Explain what Hegel means by the 'end of art' and why this claim does not simply predict that art production will cease.
Think about your answer, then reveal below.
Model answer: Hegel's 'end of art' is a claim about art's diminished epistemic and spiritual role in modernity, not a prediction that humans will stop making art. In Hegel's historical scheme, art once served as the highest medium through which a culture expressed its deepest self-understanding — Greek sculpture embodied the Greek conception of the divine with perfect sensuous immediacy. As human self-consciousness became more inward and complex, art was superseded by religion and then philosophy as the primary vehicles for grasping Absolute Spirit. In modernity, art becomes reflective and self-referential rather than a direct, unreflective expression of truth. It can still exist and even flourish, but it must now compete with philosophy's purely conceptual grasp of what were once art's exclusive themes — freedom, the sacred, human self-understanding.
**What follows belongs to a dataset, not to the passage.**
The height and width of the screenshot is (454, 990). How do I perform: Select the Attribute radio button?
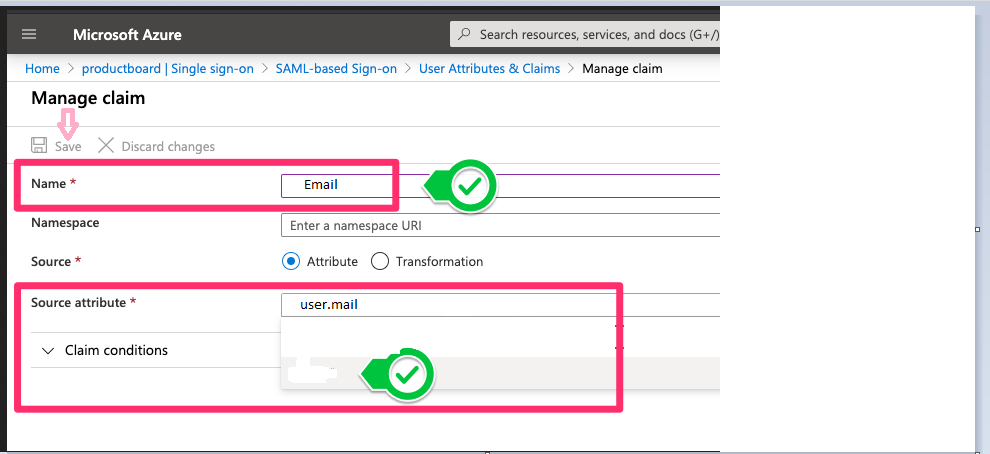coord(291,261)
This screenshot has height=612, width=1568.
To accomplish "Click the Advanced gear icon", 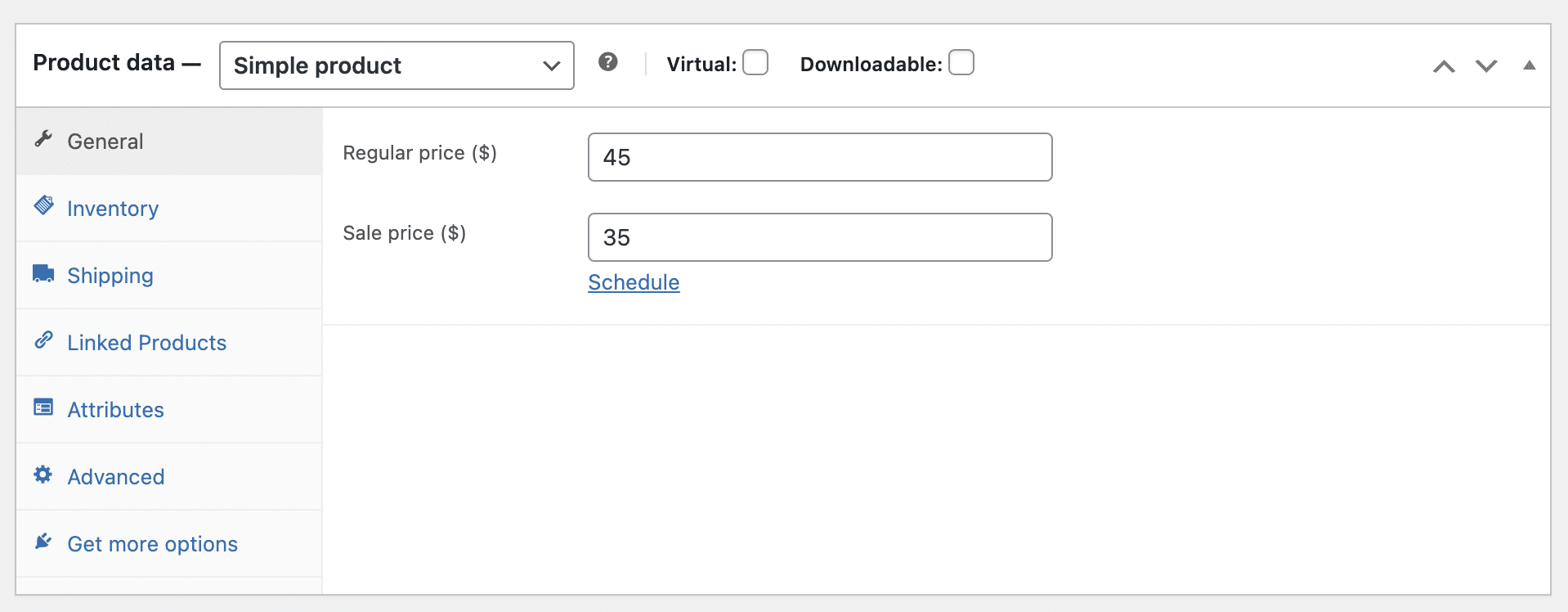I will coord(43,475).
The 'end' Hegel describes is an end of a particular *function*, not of an activity. Understanding this is crucial for reading his aesthetics: Hegel is not dismissing modern art, but arguing that art's cultural centrality has permanently shifted. The thesis also explains why Hegel thought extensive philosophy of art became necessary in the modern period — when art was still the primary vehicle of truth, no philosophical justification was needed. The need to theorize art philosophically is itself a symptom of art's supersession.